Model	Full data	Elements MLP	OoD data (last epoch)	OoD data (best epoch)
MACE	0.0190	0.1076	0.5560	0.43
SchNet	0.0760	0.1325	0.3210	0.31
MACE	0.0183	0.0874	0.5906	0.426
SchNet	0.0695	0.1247	0.5103	0.443
MACE	0.0207	0.0693	0.5302	0.372
SchNet	0.0793	0.1201	0.5187	0.455


	Fig. 5 This figure illustrates the relationship between the training data size and the number of elements for the defined OoD task. The number of excluded samples, as well as the rate at which samples are lost from the base dataset, increases as more elements are removed. Consequently, our proposed method cannot maintain its performance once more than 10 elements are excluded. This is likely because, beyond this threshold, the removal of key elements limits the model's ability to generalize to unseen elements.

The R² and MAE values for the test set predictions were plotted in Fig. 7 as a function of training epochs for The results presented in Fig. 7 show that our models outperform the original models trained on OoD data by a large margin, even with several elements excluded from the training. This indicates that by leveraging element features, our models maintain generalization to unseen elements, despite the complete removal of all compounds containing the excluded set from the training data. Notably, and consistent with the findings of Li et al.,²⁶ the performance of the original models trained on OoD data can worsen with more training. This negative effect is less strong for the Elements MLP models and is only seen slightly for the Elements MLP MACE models, as shown in Fig. 7a and b.

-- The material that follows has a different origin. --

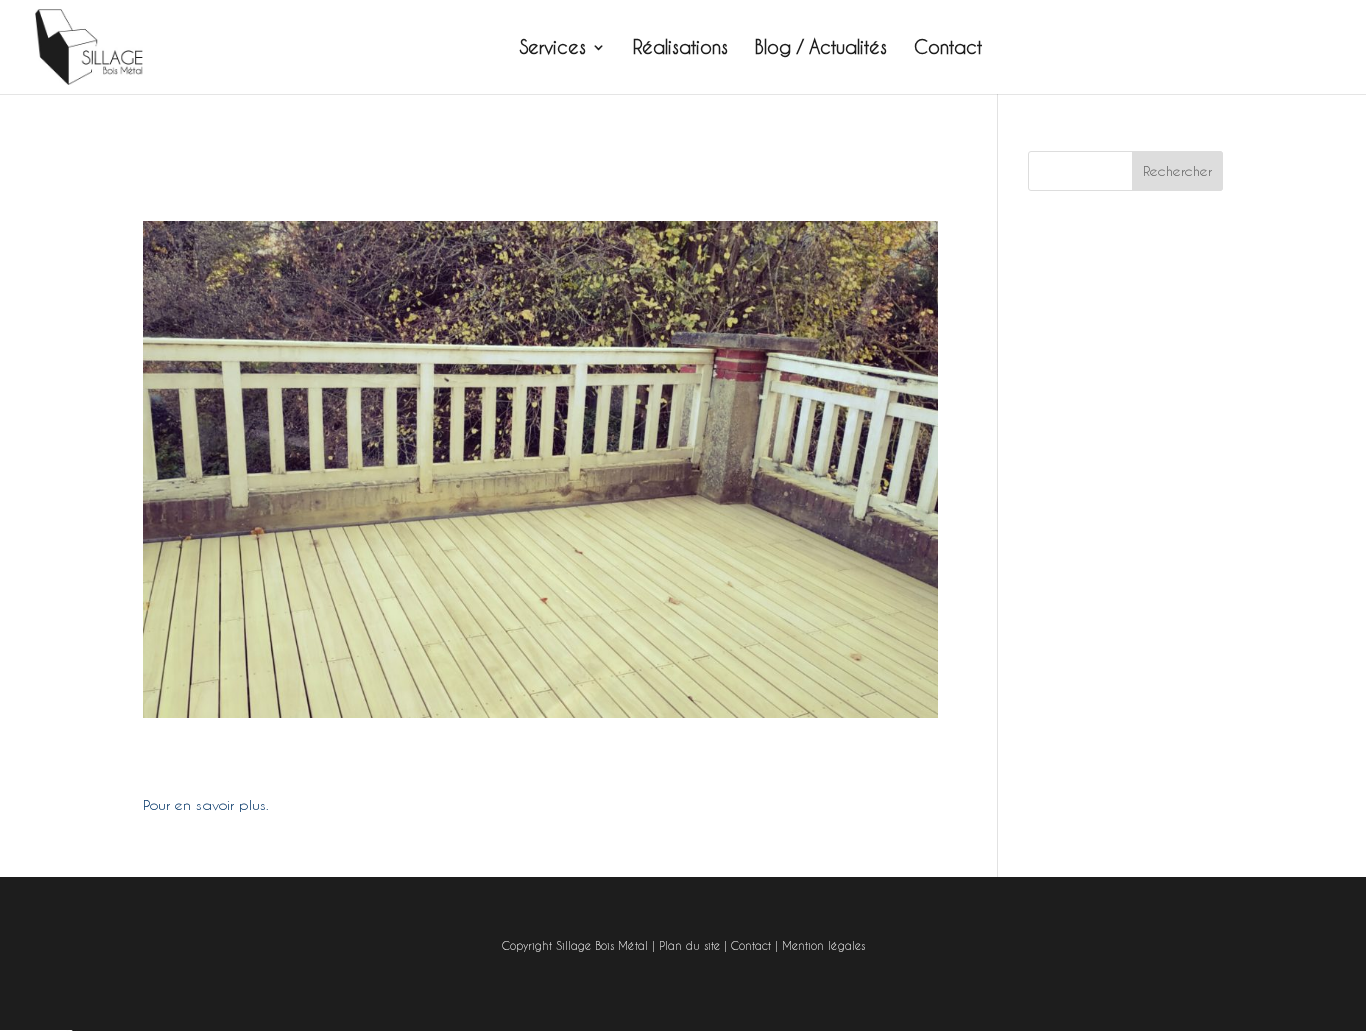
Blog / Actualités (821, 48)
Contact (948, 48)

Performance versus the Ratio of Unseen Elements. We also examined the performance of our model across different ratios of unseen elements within compounds. To assess this, we categorized the compounds including at least one unseen element in the dataset based on the stoichiometry of unseen elements they contained. Then we rounded up ratios for each of the compounds and classified them in 0.0–0.2, 0.2–0.4, …, 0.8–1.0 groups. For example, if W was unseen and O seen, then WO3 would have ration 0.25 of unseen to seen. Notice that even compounds in the 0.0–0.2 group contain at least one unseen elements. Fig. 6 illustrates the performance of our models compared to the original models with access to the complete and OoD dataset. As depicted in Fig. 6, our proposed method consistently shows substantially better performance than models trained on OoD data, while still performing reasonably worse than models trained on the full training data. One might expect that the performance gap between both our models and the OoD models, relative to the models with full data access, would widen as the proportion of unseen elements increases. However, Fig. 6 does not show such a trend. We must be careful to note that the error is measured using a metric already normalized by the number of atoms. Therefore, even if the ratio of unseen elements increases, this effect is offset by the division by the number of atoms.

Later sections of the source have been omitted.